[Data records]
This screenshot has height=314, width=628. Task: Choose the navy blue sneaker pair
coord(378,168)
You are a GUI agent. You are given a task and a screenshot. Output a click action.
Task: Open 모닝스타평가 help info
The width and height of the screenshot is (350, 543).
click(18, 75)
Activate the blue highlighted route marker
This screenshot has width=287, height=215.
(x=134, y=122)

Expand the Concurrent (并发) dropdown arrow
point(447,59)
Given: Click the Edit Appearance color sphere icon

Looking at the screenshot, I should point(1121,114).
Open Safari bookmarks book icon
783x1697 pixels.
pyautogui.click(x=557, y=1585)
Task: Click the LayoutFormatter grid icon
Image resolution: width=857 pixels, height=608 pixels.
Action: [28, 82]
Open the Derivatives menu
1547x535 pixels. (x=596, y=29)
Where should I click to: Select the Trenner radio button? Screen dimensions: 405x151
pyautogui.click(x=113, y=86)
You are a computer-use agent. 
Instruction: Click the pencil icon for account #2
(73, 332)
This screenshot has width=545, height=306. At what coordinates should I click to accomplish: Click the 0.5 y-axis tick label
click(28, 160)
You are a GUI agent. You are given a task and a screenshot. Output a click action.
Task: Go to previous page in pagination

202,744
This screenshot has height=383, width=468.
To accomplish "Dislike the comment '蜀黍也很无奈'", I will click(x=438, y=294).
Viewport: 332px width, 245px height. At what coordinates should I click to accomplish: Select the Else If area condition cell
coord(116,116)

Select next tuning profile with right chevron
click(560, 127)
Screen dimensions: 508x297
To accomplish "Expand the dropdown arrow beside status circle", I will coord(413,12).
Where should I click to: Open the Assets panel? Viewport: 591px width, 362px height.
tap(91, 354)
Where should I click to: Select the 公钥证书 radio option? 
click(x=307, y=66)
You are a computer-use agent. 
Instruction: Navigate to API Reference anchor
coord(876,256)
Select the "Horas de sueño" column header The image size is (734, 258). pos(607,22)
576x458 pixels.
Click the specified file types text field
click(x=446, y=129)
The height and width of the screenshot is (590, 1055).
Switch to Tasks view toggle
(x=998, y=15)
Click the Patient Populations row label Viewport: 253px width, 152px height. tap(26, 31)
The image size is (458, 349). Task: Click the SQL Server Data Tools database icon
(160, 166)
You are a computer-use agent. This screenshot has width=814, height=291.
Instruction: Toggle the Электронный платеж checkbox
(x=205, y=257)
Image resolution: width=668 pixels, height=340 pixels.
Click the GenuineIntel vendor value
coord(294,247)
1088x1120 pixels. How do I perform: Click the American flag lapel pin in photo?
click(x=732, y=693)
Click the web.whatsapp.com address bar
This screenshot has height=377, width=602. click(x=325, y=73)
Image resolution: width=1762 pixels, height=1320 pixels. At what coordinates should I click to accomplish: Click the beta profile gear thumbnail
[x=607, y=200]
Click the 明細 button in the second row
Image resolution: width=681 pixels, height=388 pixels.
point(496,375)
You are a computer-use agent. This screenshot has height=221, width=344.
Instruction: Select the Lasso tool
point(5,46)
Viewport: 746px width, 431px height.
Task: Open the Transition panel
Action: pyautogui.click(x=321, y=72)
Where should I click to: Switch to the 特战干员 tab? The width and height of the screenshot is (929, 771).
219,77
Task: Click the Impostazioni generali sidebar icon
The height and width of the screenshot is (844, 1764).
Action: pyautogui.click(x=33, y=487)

◆ **WHAT YOU WILL DO**
Wherever the word "computer" turns up in a line of the entries above, copy that line.

◆ **EXERCISE OUTPUT**
You are a computer-use agent. 
You are a computer-use agent. 
You are a computer-use agent. This screenshot has width=814, height=291.
You are a computer-use agent. This screenshot has height=221, width=344.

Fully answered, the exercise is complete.